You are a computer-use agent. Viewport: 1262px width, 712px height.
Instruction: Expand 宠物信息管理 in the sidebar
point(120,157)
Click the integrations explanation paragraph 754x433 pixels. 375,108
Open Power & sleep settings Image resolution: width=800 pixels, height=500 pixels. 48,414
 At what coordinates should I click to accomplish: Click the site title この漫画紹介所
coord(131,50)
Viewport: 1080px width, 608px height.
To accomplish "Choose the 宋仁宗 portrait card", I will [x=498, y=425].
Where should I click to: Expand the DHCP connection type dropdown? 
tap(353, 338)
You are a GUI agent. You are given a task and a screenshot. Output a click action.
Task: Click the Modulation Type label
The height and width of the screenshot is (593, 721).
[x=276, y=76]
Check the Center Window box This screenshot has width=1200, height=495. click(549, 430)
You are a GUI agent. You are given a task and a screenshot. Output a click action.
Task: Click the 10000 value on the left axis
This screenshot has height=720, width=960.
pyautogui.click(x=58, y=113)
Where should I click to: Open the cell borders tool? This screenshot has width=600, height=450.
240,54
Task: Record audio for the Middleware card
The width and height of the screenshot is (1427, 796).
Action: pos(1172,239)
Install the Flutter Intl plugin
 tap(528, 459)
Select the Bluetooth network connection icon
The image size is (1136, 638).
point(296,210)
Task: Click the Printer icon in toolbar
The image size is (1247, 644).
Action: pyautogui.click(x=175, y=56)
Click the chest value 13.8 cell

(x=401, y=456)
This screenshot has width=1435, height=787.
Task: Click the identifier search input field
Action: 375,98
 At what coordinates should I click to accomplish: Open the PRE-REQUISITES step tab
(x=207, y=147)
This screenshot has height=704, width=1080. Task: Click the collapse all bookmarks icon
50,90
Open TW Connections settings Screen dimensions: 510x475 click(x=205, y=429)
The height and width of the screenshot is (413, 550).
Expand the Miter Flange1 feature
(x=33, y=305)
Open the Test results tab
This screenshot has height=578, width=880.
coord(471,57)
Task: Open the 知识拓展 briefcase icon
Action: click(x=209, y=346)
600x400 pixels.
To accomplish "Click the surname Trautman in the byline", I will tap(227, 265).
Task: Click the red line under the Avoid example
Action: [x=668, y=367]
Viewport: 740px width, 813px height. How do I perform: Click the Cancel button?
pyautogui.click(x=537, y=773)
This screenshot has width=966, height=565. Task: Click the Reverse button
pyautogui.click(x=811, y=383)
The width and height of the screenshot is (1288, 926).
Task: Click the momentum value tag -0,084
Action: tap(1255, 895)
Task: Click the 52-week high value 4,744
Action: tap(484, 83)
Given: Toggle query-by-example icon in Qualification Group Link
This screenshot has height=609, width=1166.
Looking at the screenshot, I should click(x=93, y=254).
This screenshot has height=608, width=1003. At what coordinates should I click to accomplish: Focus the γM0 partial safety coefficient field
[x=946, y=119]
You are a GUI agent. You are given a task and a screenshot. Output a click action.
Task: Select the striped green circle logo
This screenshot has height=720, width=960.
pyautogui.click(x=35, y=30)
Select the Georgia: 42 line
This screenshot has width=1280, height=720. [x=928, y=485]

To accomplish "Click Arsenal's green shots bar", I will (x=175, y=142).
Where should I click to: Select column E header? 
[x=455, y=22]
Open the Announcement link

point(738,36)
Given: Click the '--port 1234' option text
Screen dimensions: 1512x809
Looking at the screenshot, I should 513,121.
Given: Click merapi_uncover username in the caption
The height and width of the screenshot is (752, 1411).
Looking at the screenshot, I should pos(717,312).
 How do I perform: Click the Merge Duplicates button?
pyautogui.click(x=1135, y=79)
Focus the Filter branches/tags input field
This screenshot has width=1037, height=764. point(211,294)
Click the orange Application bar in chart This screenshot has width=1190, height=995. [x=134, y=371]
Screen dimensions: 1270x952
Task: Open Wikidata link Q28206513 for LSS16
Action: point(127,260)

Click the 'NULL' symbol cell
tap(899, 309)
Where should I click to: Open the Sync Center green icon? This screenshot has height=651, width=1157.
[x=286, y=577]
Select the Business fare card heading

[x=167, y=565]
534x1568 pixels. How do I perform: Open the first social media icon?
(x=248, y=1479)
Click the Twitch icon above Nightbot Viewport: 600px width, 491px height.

● TASK
Please return the full set of records exactly as given above.

● RESULT
You are a computer-use agent. Viewport: 1262px width, 712px height.
Instruction: Expand 宠物信息管理 in the sidebar
point(120,157)
Click the integrations explanation paragraph 754x433 pixels. 375,108
Open Power & sleep settings Image resolution: width=800 pixels, height=500 pixels. 48,414
 At what coordinates should I click to accomplish: Click the site title この漫画紹介所
coord(131,50)
Viewport: 1080px width, 608px height.
To accomplish "Choose the 宋仁宗 portrait card", I will [x=498, y=425].
Where should I click to: Expand the DHCP connection type dropdown? 
tap(353, 338)
You are a GUI agent. You are given a task and a screenshot. Output a click action.
Task: Click the Modulation Type label
The height and width of the screenshot is (593, 721).
[x=276, y=76]
Check the Center Window box This screenshot has width=1200, height=495. click(549, 430)
You are a GUI agent. You are given a task and a screenshot. Output a click action.
Task: Click the 10000 value on the left axis
This screenshot has height=720, width=960.
pyautogui.click(x=58, y=113)
Where should I click to: Open the cell borders tool? This screenshot has width=600, height=450.
240,54
Task: Record audio for the Middleware card
The width and height of the screenshot is (1427, 796).
Action: pos(1172,239)
Install the Flutter Intl plugin
 tap(528, 459)
Select the Bluetooth network connection icon
The image size is (1136, 638).
point(296,210)
Task: Click the Printer icon in toolbar
The image size is (1247, 644).
Action: pyautogui.click(x=175, y=56)
Click the chest value 13.8 cell

(x=401, y=456)
This screenshot has width=1435, height=787.
Task: Click the identifier search input field
Action: 375,98
 At what coordinates should I click to accomplish: Open the PRE-REQUISITES step tab
(x=207, y=147)
This screenshot has height=704, width=1080. Task: Click the collapse all bookmarks icon
50,90
Open TW Connections settings Screen dimensions: 510x475 click(x=205, y=429)
The height and width of the screenshot is (413, 550).
Expand the Miter Flange1 feature
(x=33, y=305)
Open the Test results tab
This screenshot has height=578, width=880.
coord(471,57)
Task: Open the 知识拓展 briefcase icon
Action: click(x=209, y=346)
600x400 pixels.
To accomplish "Click the surname Trautman in the byline", I will tap(227, 265).
Task: Click the red line under the Avoid example
Action: [x=668, y=367]
Viewport: 740px width, 813px height. How do I perform: Click the Cancel button?
pyautogui.click(x=537, y=773)
This screenshot has width=966, height=565. Task: Click the Reverse button
pyautogui.click(x=811, y=383)
The width and height of the screenshot is (1288, 926).
Task: Click the momentum value tag -0,084
Action: tap(1255, 895)
Task: Click the 52-week high value 4,744
Action: tap(484, 83)
Given: Toggle query-by-example icon in Qualification Group Link
This screenshot has height=609, width=1166.
Looking at the screenshot, I should click(x=93, y=254).
This screenshot has height=608, width=1003. At what coordinates should I click to accomplish: Focus the γM0 partial safety coefficient field
[x=946, y=119]
You are a GUI agent. You are given a task and a screenshot. Output a click action.
Task: Select the striped green circle logo
This screenshot has height=720, width=960.
pyautogui.click(x=35, y=30)
Select the Georgia: 42 line
This screenshot has width=1280, height=720. [x=928, y=485]

To accomplish "Click Arsenal's green shots bar", I will (x=175, y=142).
Where should I click to: Select column E header? 
[x=455, y=22]
Open the Announcement link

point(738,36)
Given: Click the '--port 1234' option text
Screen dimensions: 1512x809
Looking at the screenshot, I should 513,121.
Given: Click merapi_uncover username in the caption
The height and width of the screenshot is (752, 1411).
Looking at the screenshot, I should pos(717,312).
 How do I perform: Click the Merge Duplicates button?
pyautogui.click(x=1135, y=79)
Focus the Filter branches/tags input field
This screenshot has width=1037, height=764. point(211,294)
Click the orange Application bar in chart This screenshot has width=1190, height=995. [x=134, y=371]
Screen dimensions: 1270x952
Task: Open Wikidata link Q28206513 for LSS16
Action: point(127,260)

Click the 'NULL' symbol cell
tap(899, 309)
Where should I click to: Open the Sync Center green icon? This screenshot has height=651, width=1157.
[x=286, y=577]
Select the Business fare card heading

[x=167, y=565]
534x1568 pixels. How do I perform: Open the first social media icon?
(x=248, y=1479)
Click the Twitch icon above Nightbot Viewport: 600px width, 491px height.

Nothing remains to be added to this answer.